В реальности все это отнюдь не так забавно. В рецензии на один из первых моих рассказов "Все так сложно", опубликованном впоследствии в ленинградском сборнике "Синяя дорога" (традиционнейший сюжет с космосом и пришельцами), говорилось, например, что автор - ни много ни мало! - подрывает ленинское учение о войнах справедливых и несправедливых и издевается над бессмертным подвигом Александра Матросова. Легко понять, что во времена несколько более крутые, чем 1981 год, после такого отзыва двадатисемилетний начинающий автор просто исчез бы - и не только из литературы.

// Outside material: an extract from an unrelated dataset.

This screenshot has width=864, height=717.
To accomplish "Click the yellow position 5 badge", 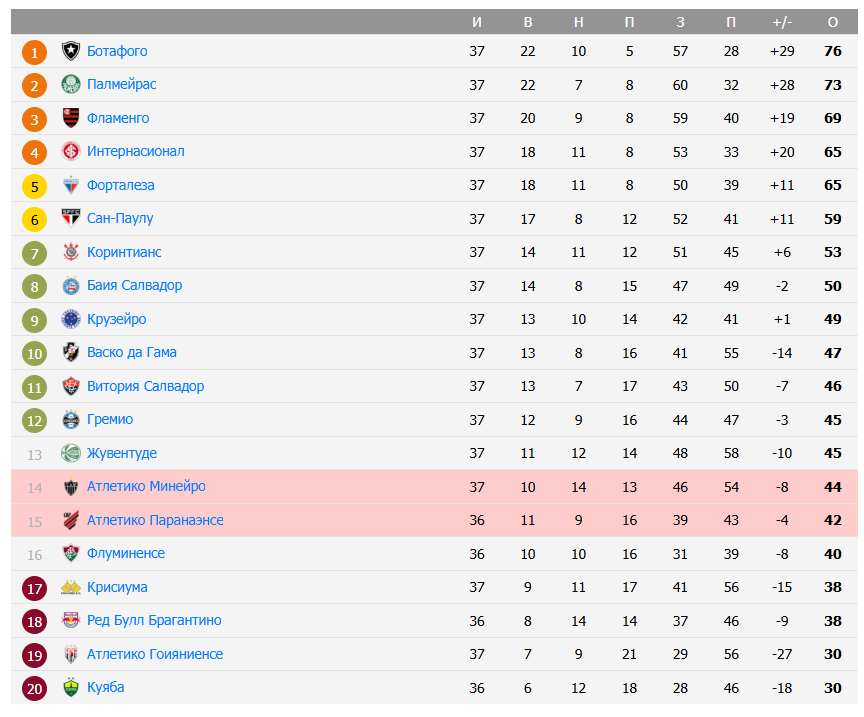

В 1988 году в Лениздате вышел очередной сборник фантастики. В ту пору, когда он составлялся в первый раз - еще Е.Брандисом, умершим в 1985 году - для него был предложен мой рассказ "Пробный шар" ("Знание-сила", 1983, № 8). Рассказ был отвергнут. На обороте последней страницы я обнаружил неизвестно кем начертанное резюме, где рекомендовалось дать автору шанс переписать рассказ и связно изложить интересную историю исследования Шара. Неведомый рецензент требовал написать новый рассказ, причем уже не о человеческих, а о технических проблемах, да еще желательно остросюжетный. Однако совсем красноречивы были замечания на полях. Самого гротескного удостоился абзац, где упоминается друг главного героя Марат Блейхман, погибший несколько лет назад при исследовании загадочного Шара. Тот же аноним, не менее загадочный, чем космический Шар, написал: "Что за странная фамилия?!" Имена Соцеро, Веспасиан, Гульчехра прошли без помех, а тут - всплеск эмоций. Точь-в-точь по анекдоту: сидят два кадровика, один перебирает личные дела и вдруг говорит другому: "Глянь, глянь, Голопопенко, яка фамилия смешная: Рабинович..."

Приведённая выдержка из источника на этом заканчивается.